-- Opening Marker --

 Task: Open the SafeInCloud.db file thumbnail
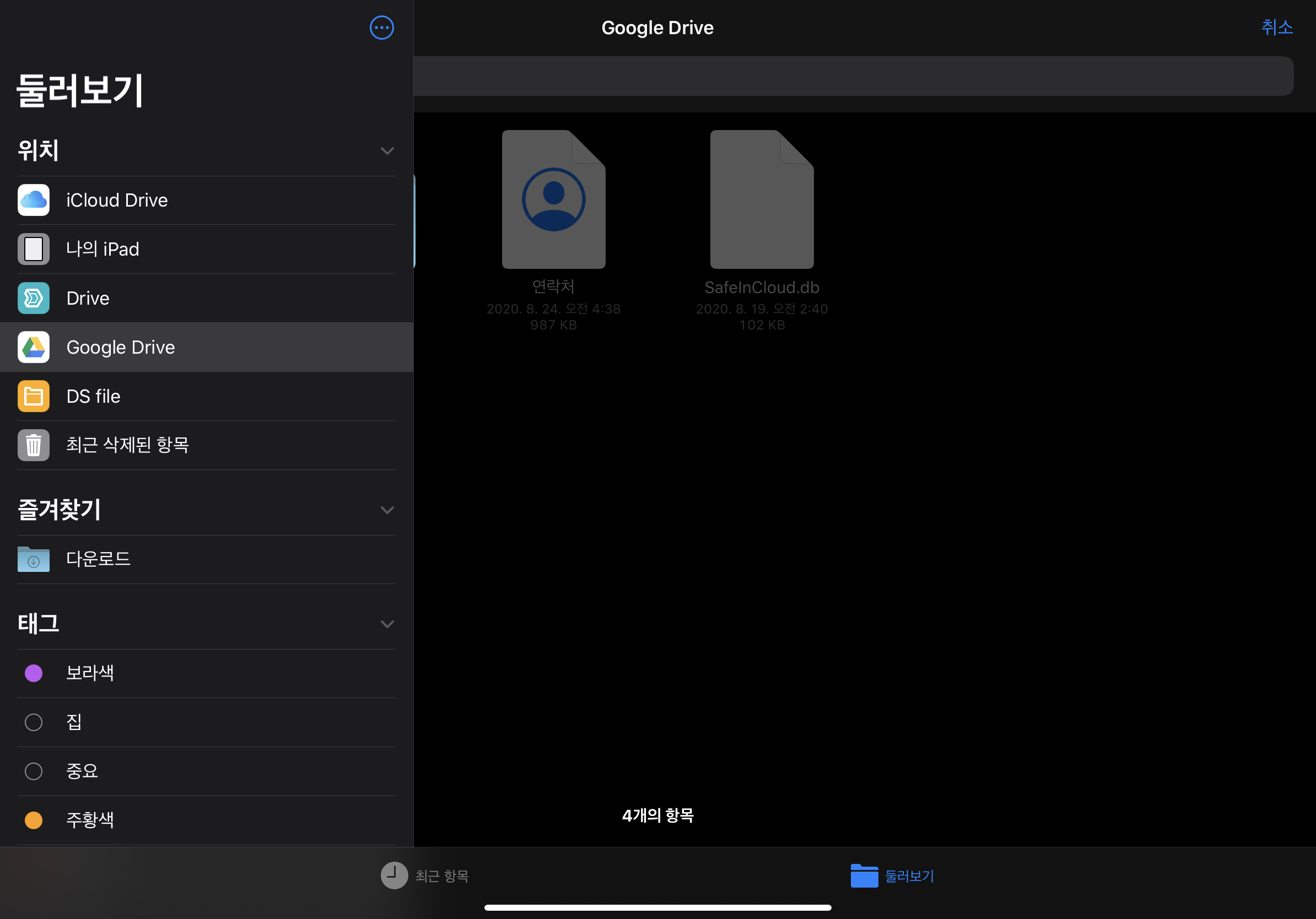coord(761,199)
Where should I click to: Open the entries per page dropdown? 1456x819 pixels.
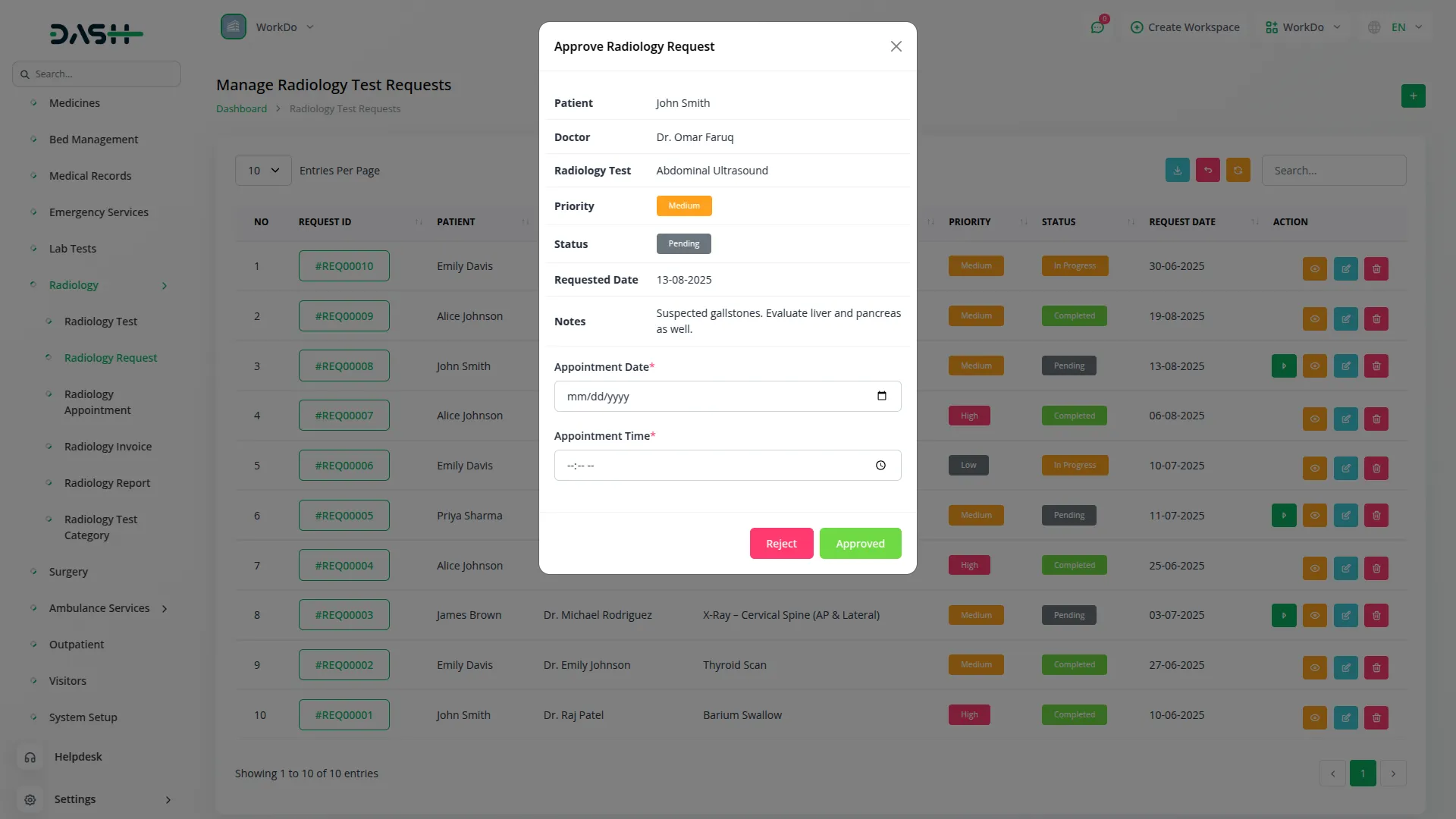coord(263,171)
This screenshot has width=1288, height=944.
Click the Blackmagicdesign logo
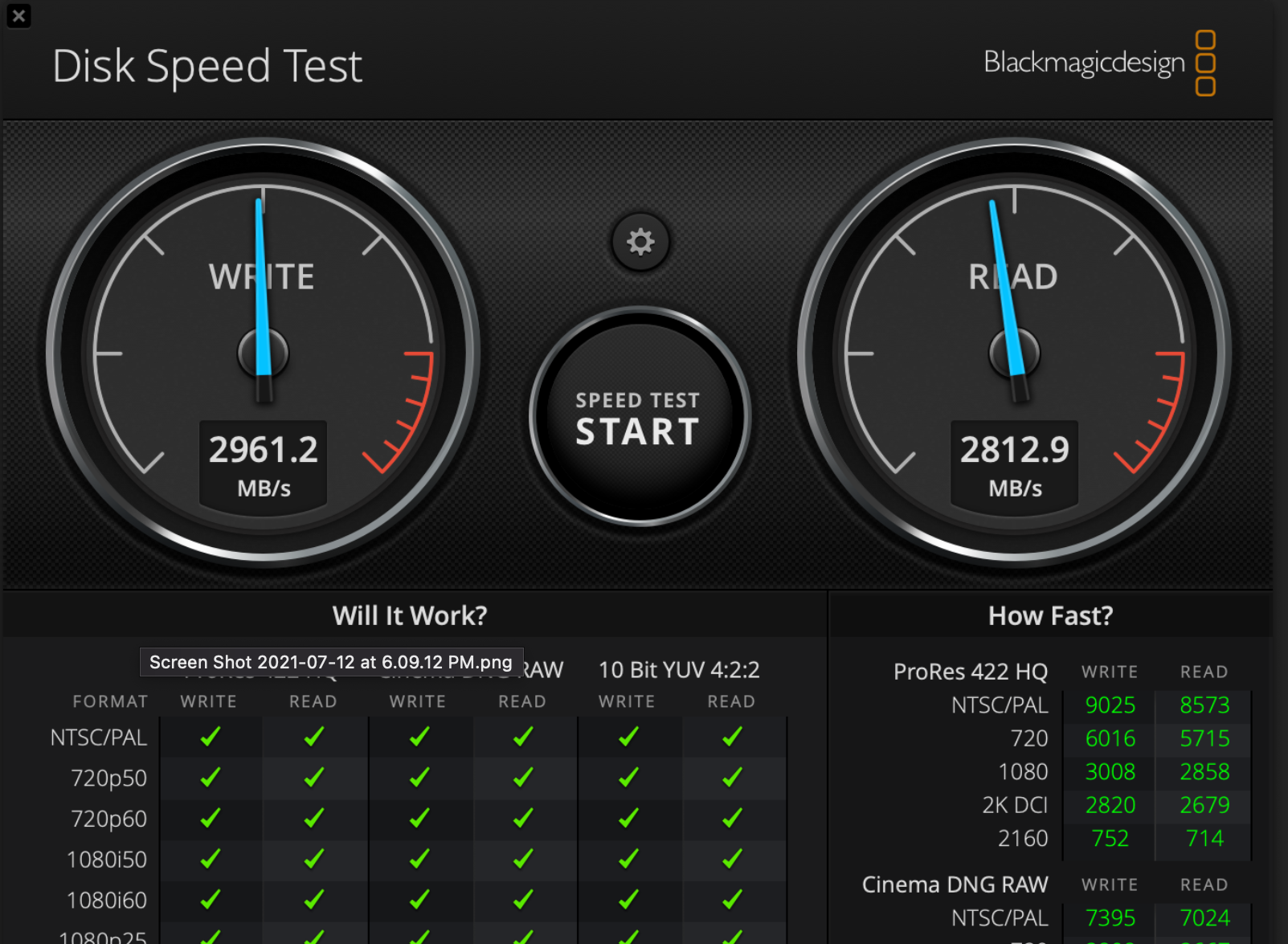click(1089, 62)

-- Closing Marker --

Exercise objective
Before printing anything, remove the pictures; then print all the records exactly.

Your solution
 Task: Open the SafeInCloud.db file thumbnail
coord(761,199)
Where should I click to: Open the entries per page dropdown? 1456x819 pixels.
coord(263,171)
This screenshot has width=1288, height=944.
Click the Blackmagicdesign logo
click(1089, 62)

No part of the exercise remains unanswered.